The Clinician Consultation Center at UCSF provides clinicians of all experience levels prompt, expert responses to questions about managing HIV/AIDS, perinatal HIV, pre-exposure prophylaxis, and bloodborne pathogen exposures.
You can call a clinician during business hours or review their collection of clinical resources at any hour.
Check out the CCC here
Is Truvada or Descovy the best option for PrEP?
Both Truvada (TDF/FTC) and Descovy (TAF/FTC) are safe and appropriate options for PrEP, although the former has robust evidence in multiple populations beyond cisgender men who have sex with men and transgender women. TAF/FTC has not been shown to be more effective than TDF/FTC. Study findings show that TAF/FTC is “noninferior” to TDF/FTC in preventing HIV—meaning that TAF/FTC is not better but, rather, similarly as effective as TDF/FTC.
The New York City Department of Health and Mental Hygiene
released a guidance affirming TDF/FTC remains the first-line regimen for PrEP. More information on the pros and cons of these regimens are summarized in this
recent letter in the Annals of Internal Medicine.
How can Granite State PrEP Connect support my PrEP practice?
Our navigator or network of PrEP advocates can work with you and your patients to address issues from adherence to accessing assistance programs.

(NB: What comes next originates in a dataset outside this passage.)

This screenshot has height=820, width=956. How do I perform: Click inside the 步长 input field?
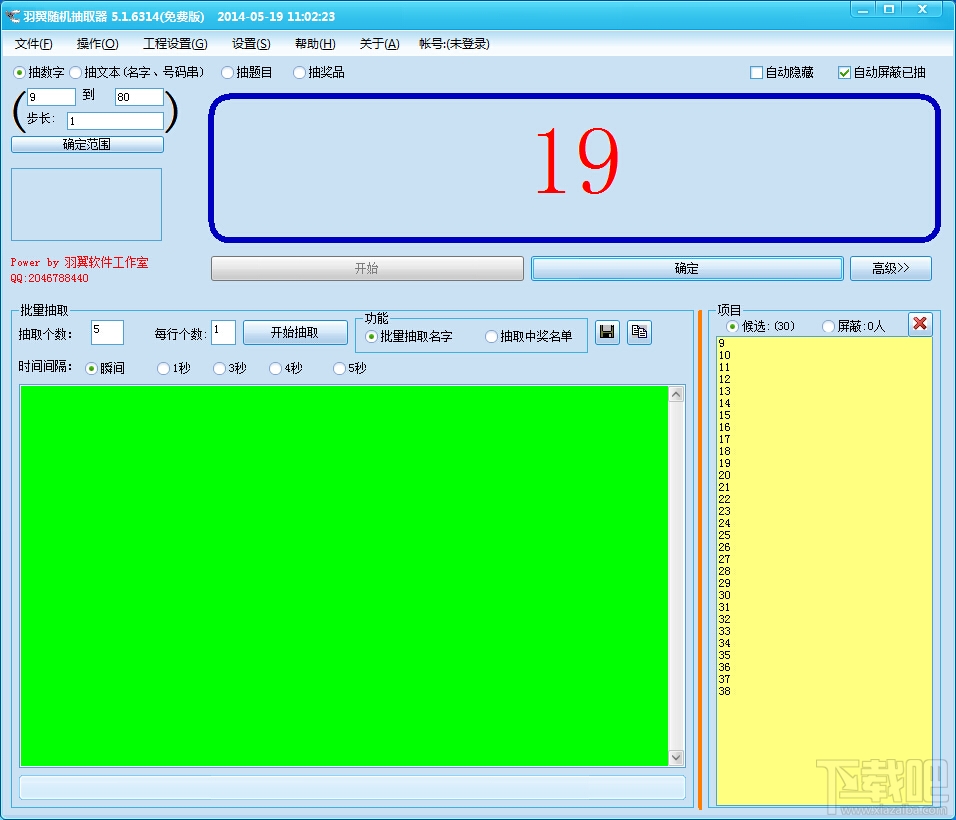pyautogui.click(x=115, y=120)
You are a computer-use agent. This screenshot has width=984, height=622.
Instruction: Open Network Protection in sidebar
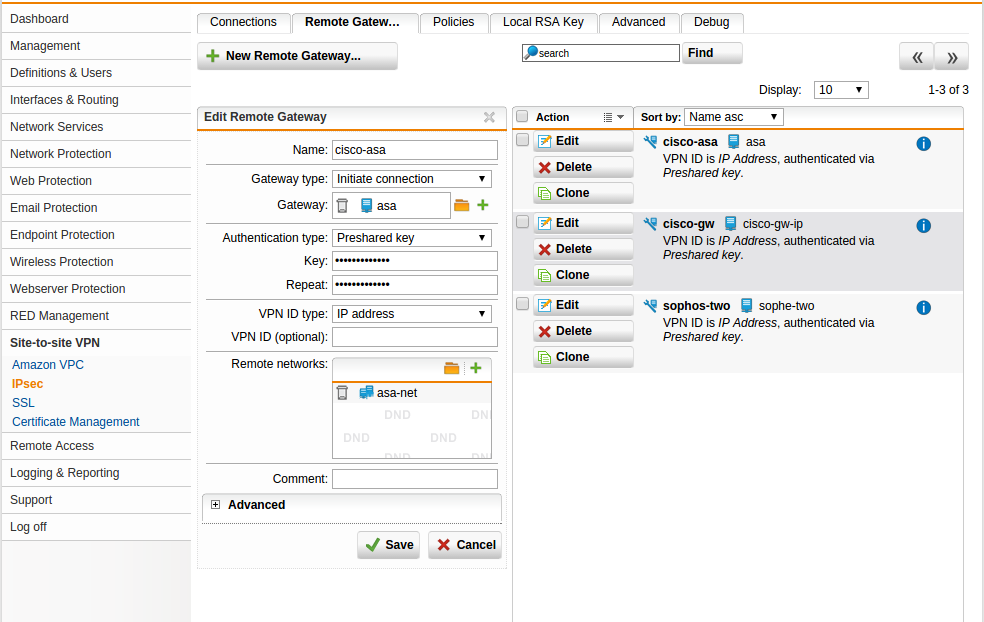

Provides are also invited to reach out via call, text, or email to request:
- Provider trainings
- PrEP implementation information
- Promotional and educational materials
How should I talk to patients about Granite State PrEP Connect?

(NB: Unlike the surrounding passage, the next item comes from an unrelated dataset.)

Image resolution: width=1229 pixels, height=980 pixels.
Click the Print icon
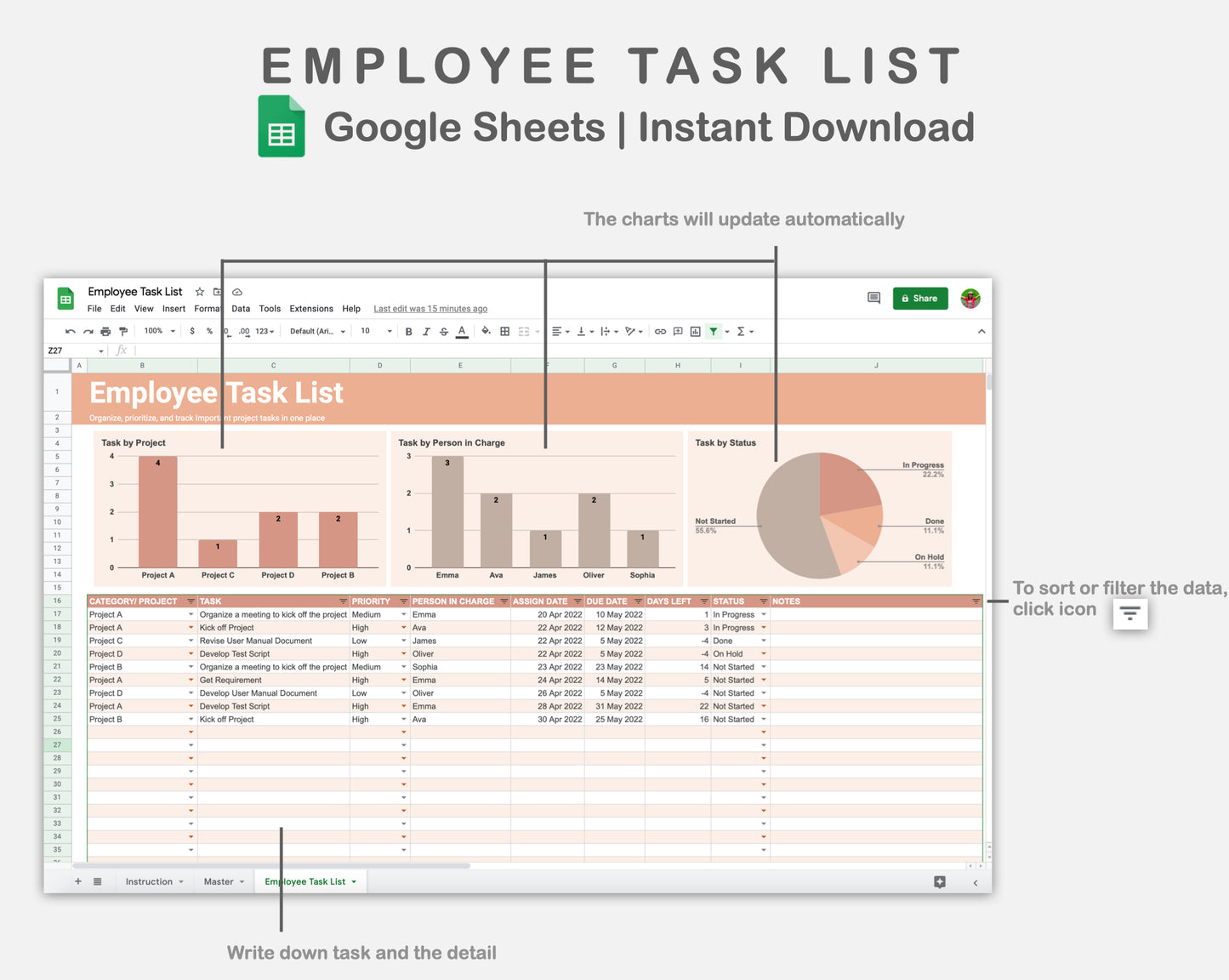[105, 332]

If you feel a patient is at-risk for HIV and could benefit from peer support, we recommend you have them send a text or email to our navigator during their visit.
Our navigator can work with them to resolve questions about access, promote adherence, and answer questions they might feel more comfortable asking in a non-clinical setting. All services provided are free and confidential.
When will injectable PrEP be an option for my patients?
Interim results from HIV Prevention Trials Network (HPTN) 083 study showed injectable cabotegravir every 2 months was more effective at preventing HIV than currently oral PrEP options. Similar to recent TAF/FTC trials, we are lacking data on cisgender women and people who inject drugs.
The FDA has not yet approved injectable cabotegravir for PrEP
as Canada has. We will share updates as they become available and welcome additional options for people seeking to lower their risk of contracting HIV.